Il intègre dès le début de la guerre d’Algérie, à l’âge de 19 ans, l’armée de libération nationale (ALN) branche militaire du Front de libération nationale (FLN). Il gravit rapidement les échelons au sein du mouvement. À l’indépendance, en 1962, il devient ministre de la Jeunesse et du Tourisme ce qui est son premier poste ministériel. Il sera, après cela, au poste clé de ministre des Affaires étrangères pendant plus de 15 ans entre 1963 et 1979.
Écarté du pouvoir dans les années 80, car suspecté de détournement de fonds, il va faire carrière à l’international dans le conseil.
Il revient définitivement en 1999 en Algérie où il est élu à la présidence de la république avec 73,8 % des voix. Son programme a pour but de faire cesser la « décennie noire », qui opposa le gouvernement militaire à des groupes terroristes faisant au moins 60 000 victimes selon les estimations les plus basses. En 2008 alors que son deuxième et dernier mandat se termine il fait voter une modification de la constitution qui lui autorise un nombre illimité de mandats successifs.
Bouteflika a souffert de plusieurs problèmes de santés. En 2005, il est officiellement opéré d’un ulcère à l’estomac, ce qui le force à rester plus d’un mois au Val de Grâce à Paris. En 2013, il est atteint par deux accidents vasculaires cérébraux qui le font s’absenter du pouvoir pendant 80 jours. Il sort de l’hôpital profondément affaibli en termes de mobilité et d’élocution. Bouteflika ne s’est pas adressé directement aux Algériens depuis mai 2012 et fait seulement de rares et brèves apparitions publiques.

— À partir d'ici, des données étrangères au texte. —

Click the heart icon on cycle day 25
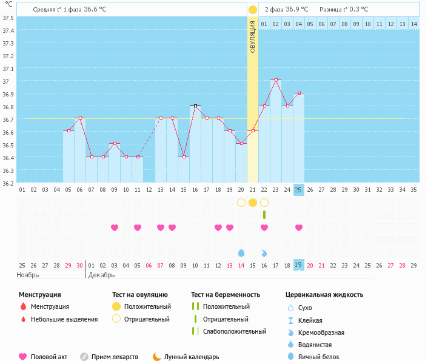This screenshot has height=361, width=425. point(298,228)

Bouteflika clé de voûte du système au pouvoir
Longtemps, l’Algérie a été dirigée par un triumvirat officieux. Il consistait en un accord entre l’État major, les services de Renseignement et la haute administration. Bouteflika a en son temps essayé de combattre ce système annonçant lui-même ne pas vouloir être « un trois quarts de président ».
Du fait de ses problèmes de santé en 2005 et 2013 il a dû officieusement déléguer une partie de ses pouvoirs. Aujourd’hui, l’État algérien est en équilibre entre le président et son entourage. Notamment, on le suppose, son frère Saïd, le général Ahmed Gaïd Salah, chef d’État major et les hommes d’affaires influents de l’économie algérienne.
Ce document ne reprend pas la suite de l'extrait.